The establishment’s campaign against prosperity has taken another mean-spirited turn. Not satisfied with cajoling advanced economies to retreat from economic growth, it has begun focusing more attention on developing countries. Of course, this elite offensive is not pitched in such blunt terms. Instead, it is posed as an initiative that will go beyond narrow gauges of human wellbeing, such as GDP (gross domestic product). These green-tinged critics make the misleading claim that they favour more rounded human development and a better world.
The grand ballroom at the Hilton Hotel in Kuala Lumpur, the capital of Malaysia, was the scene for the latest salvo in this battle. Earlier this week, the International Human Dimensions Programme on Global Environmental Change (IHDP), part of what is known as the United Nations university ‘family’, organised a symposium called ‘Beyond GDP: transitioning into sustainability’. Details of the event are not publicly available, but according to the organisation’s website the message the symposium looked to project was that: ‘Traditional economic indicators are limited in their efforts to measure social progress, as well as fail to indicate both wellbeing as a whole and its sustainability.’ Media reports suggest that the speakers advocated alternative measures of wellbeing. According to the Independent, the experts in attendance emphasised the importance of other indicators, such as the sound of birds chirping in cities, the ownership of washing machines and the economic emancipation of women.
This approach is an attack on a straw man. Nobody seriously claims that GDP – a measure of the annual output of goods and services in a country – is all that matters. Even the founders of GDP and related measures emphasised back in the 1930s that GDP was not intended as a measure of wellbeing.
What the critics of GDP miss is that economic growth is central to human welfare. Rising output provides the basis for prosperity, including consumer goods and all the other paraphernalia of modern life, such as airports, art galleries, electricity grids, hospitals, museums, roads, power stations, schools and universities. Greater affluence is not the whole story, but it will remain a central part of human advance until global scarcity is abolished.
Indeed, the critics of GDP are motivated primarily by a hostility to popular prosperity rather than a desire to measure wellbeing accurately. Their approach is essentially a sneaky way of claiming that environmental and social problems mean that economic growth must be curtailed.

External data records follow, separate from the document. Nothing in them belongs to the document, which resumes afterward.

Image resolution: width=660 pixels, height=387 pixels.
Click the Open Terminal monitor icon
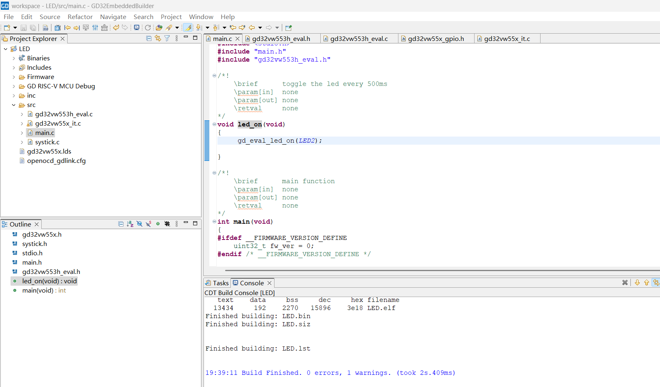pos(136,28)
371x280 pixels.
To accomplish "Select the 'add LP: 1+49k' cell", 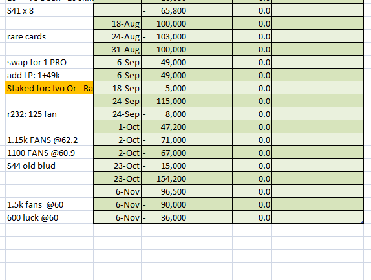I will tap(49, 75).
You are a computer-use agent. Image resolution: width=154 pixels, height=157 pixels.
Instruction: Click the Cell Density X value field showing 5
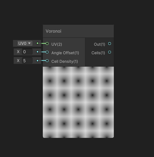click(x=27, y=61)
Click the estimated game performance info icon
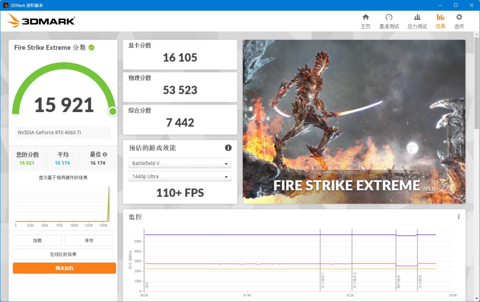 click(228, 148)
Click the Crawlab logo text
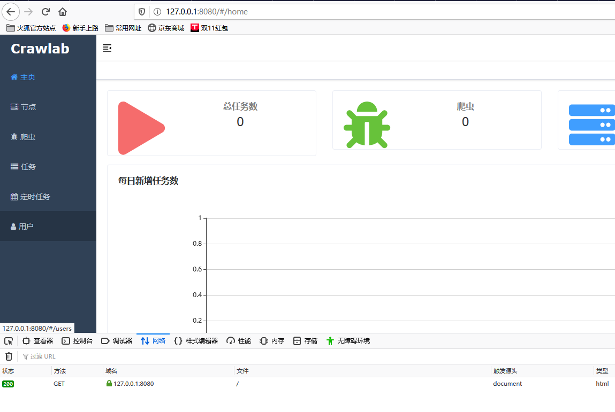Viewport: 615px width, 412px height. point(40,49)
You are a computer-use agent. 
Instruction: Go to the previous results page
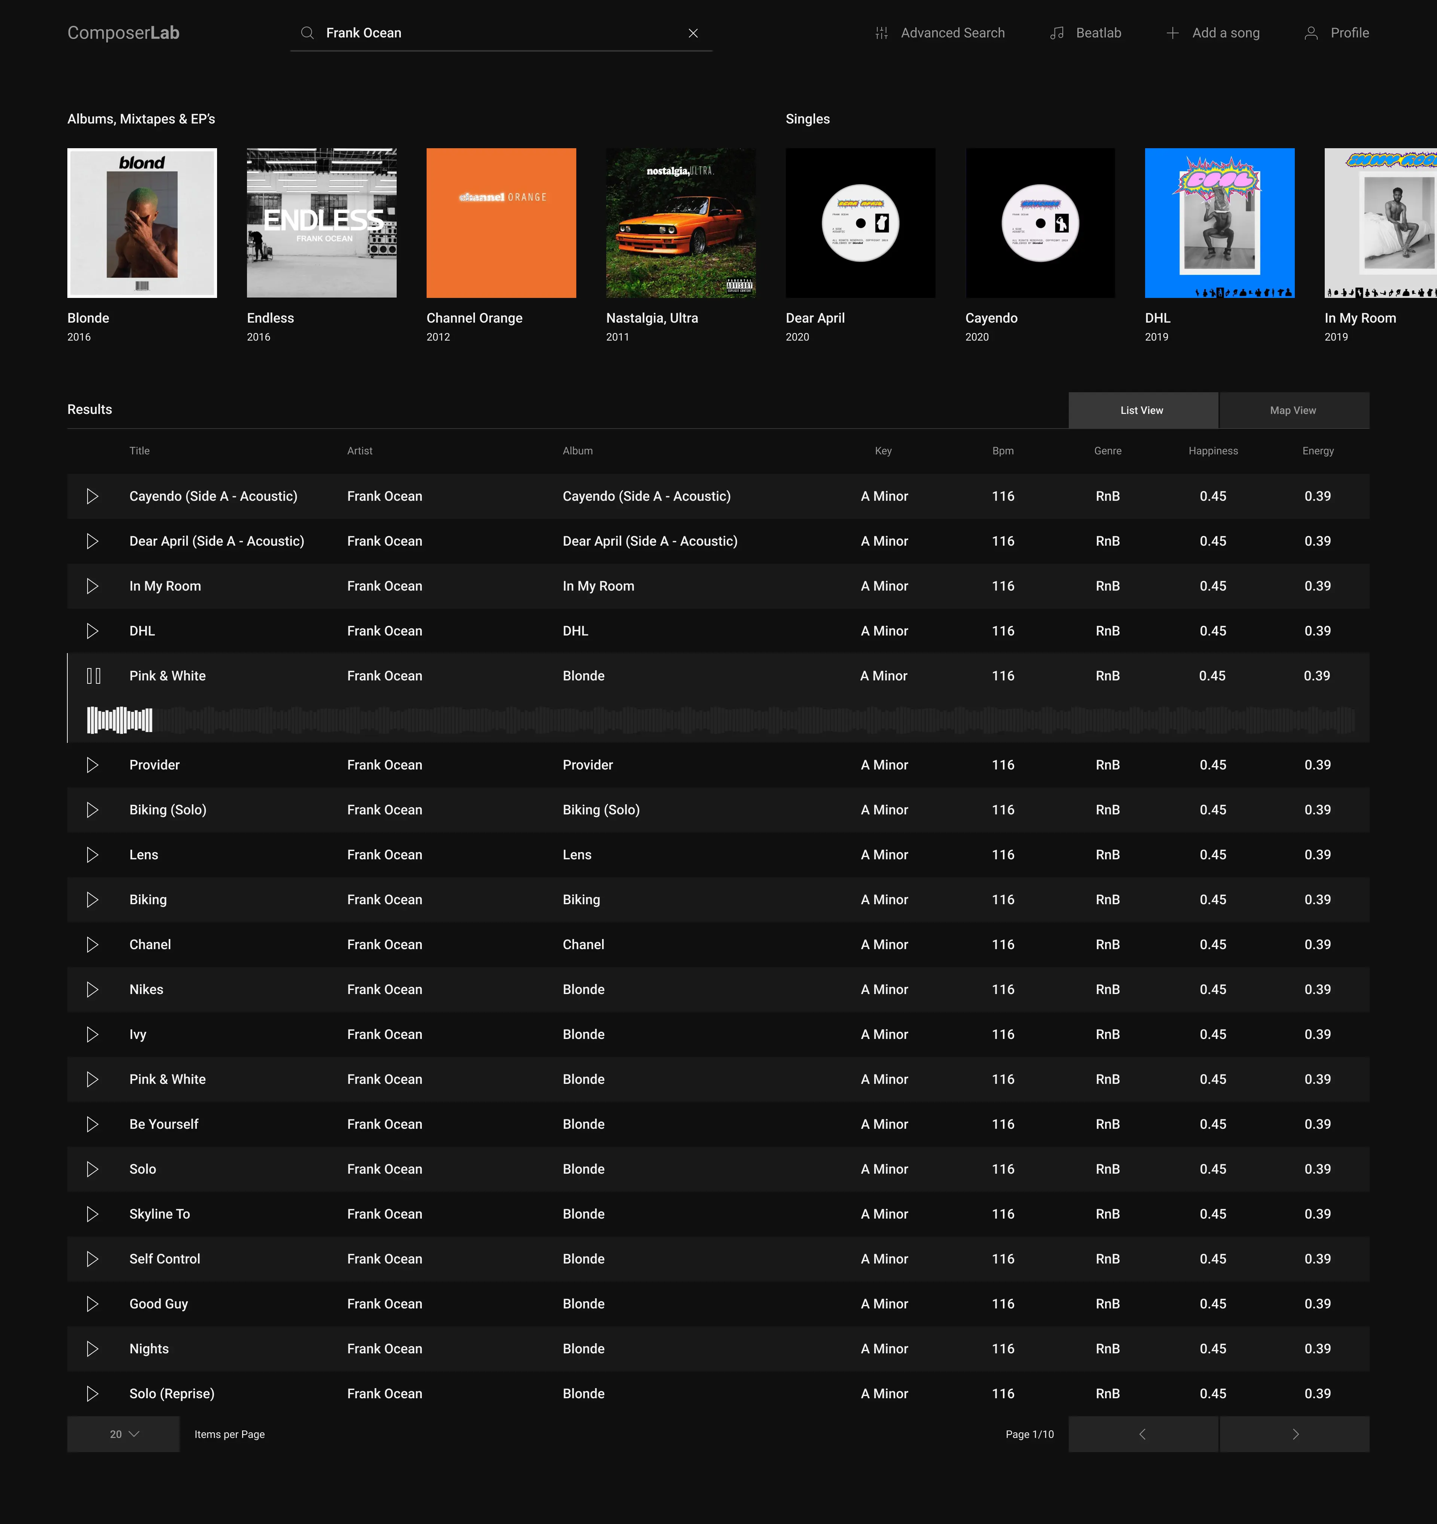1143,1434
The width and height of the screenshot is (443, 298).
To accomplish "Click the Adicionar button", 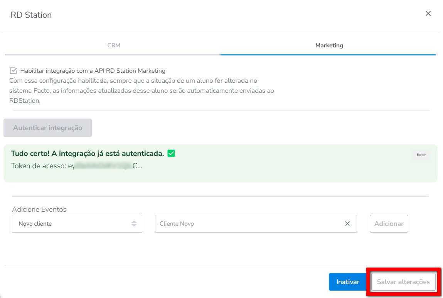I will pyautogui.click(x=389, y=224).
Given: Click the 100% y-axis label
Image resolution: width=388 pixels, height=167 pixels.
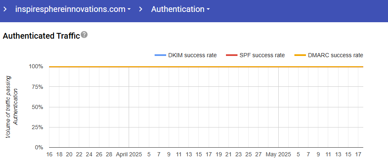Looking at the screenshot, I should tap(36, 67).
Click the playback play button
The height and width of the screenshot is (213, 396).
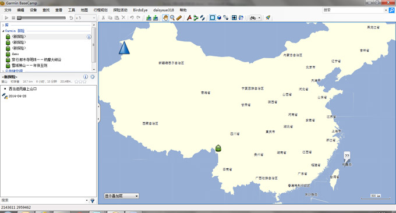pyautogui.click(x=6, y=18)
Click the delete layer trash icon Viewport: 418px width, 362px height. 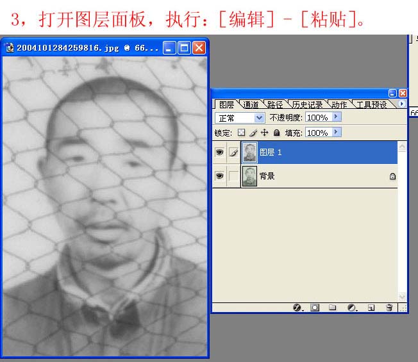pos(389,308)
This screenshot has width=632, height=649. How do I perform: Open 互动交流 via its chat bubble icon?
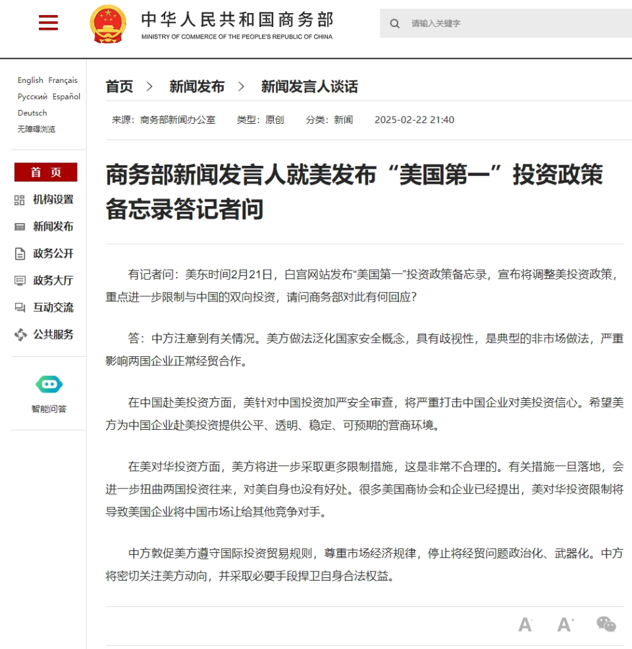tap(20, 307)
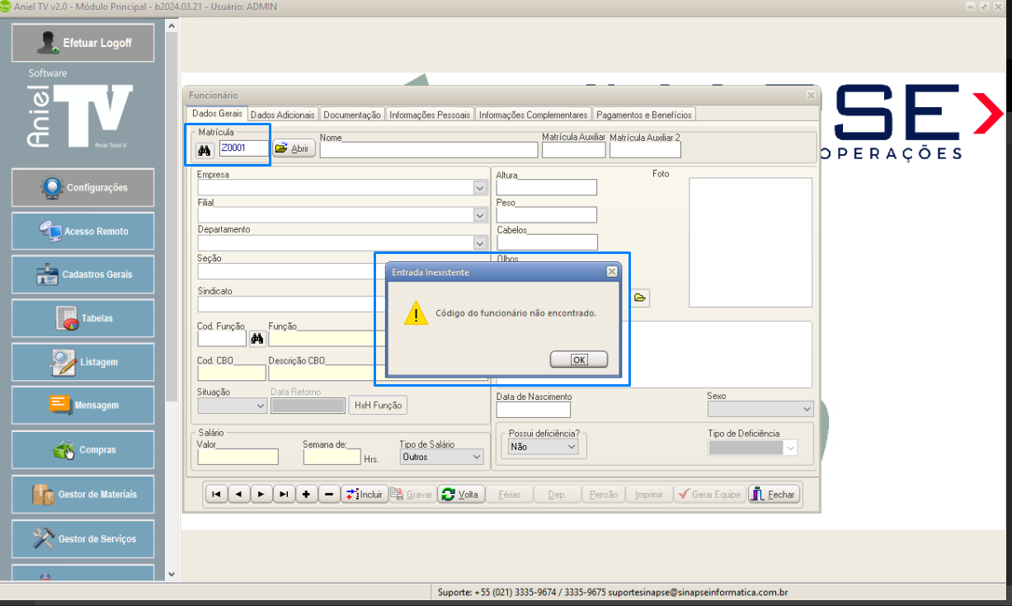Image resolution: width=1012 pixels, height=606 pixels.
Task: Click the binoculars icon next to Cod. Função
Action: [x=257, y=339]
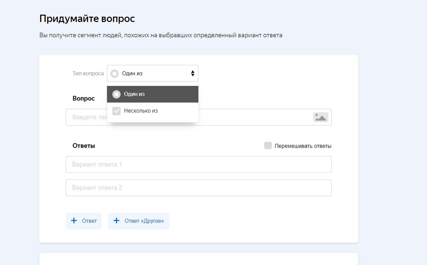Click the plus icon beside Ответ «Другое»
The height and width of the screenshot is (265, 427).
[x=116, y=221]
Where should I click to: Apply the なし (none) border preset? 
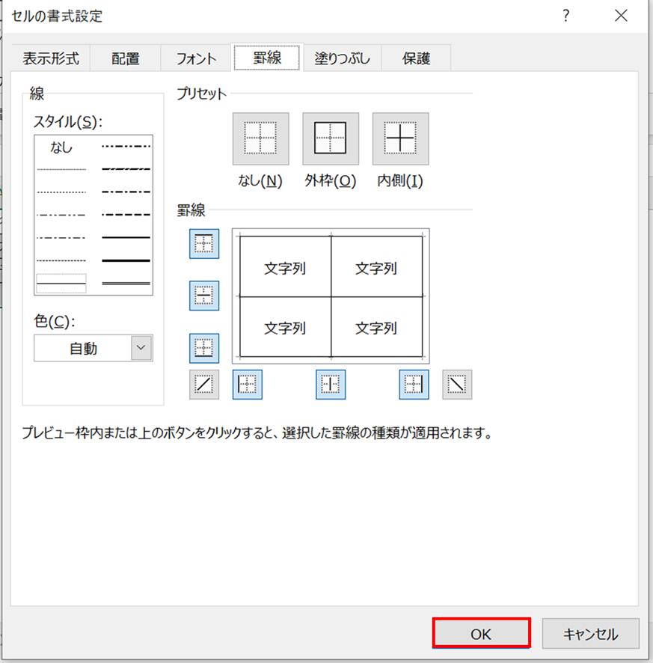point(260,139)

The possibility that greater affluence would put humans in a stronger position to overcome the challenges they face does not seem to occur to them.
In retrospect, it is ironic that the EU held its own ‘Beyond GDP’ conference back in 2007. That event was hosted by the European Commission, the European Parliament, the Club of Rome (an organisation that has long promoted the ‘limits to growth’), the Organisation for Economic Cooperation and Development (a think tank) and the WWF (an environmental and wildlife charity). Shortly after the conference, the EU descended into several years of economic stagnation. Austerity, social dislocation, misery and a surge in unemployment were the inevitable results. It is hard to think of a better illustration of what ‘Beyond GDP’ means in practice.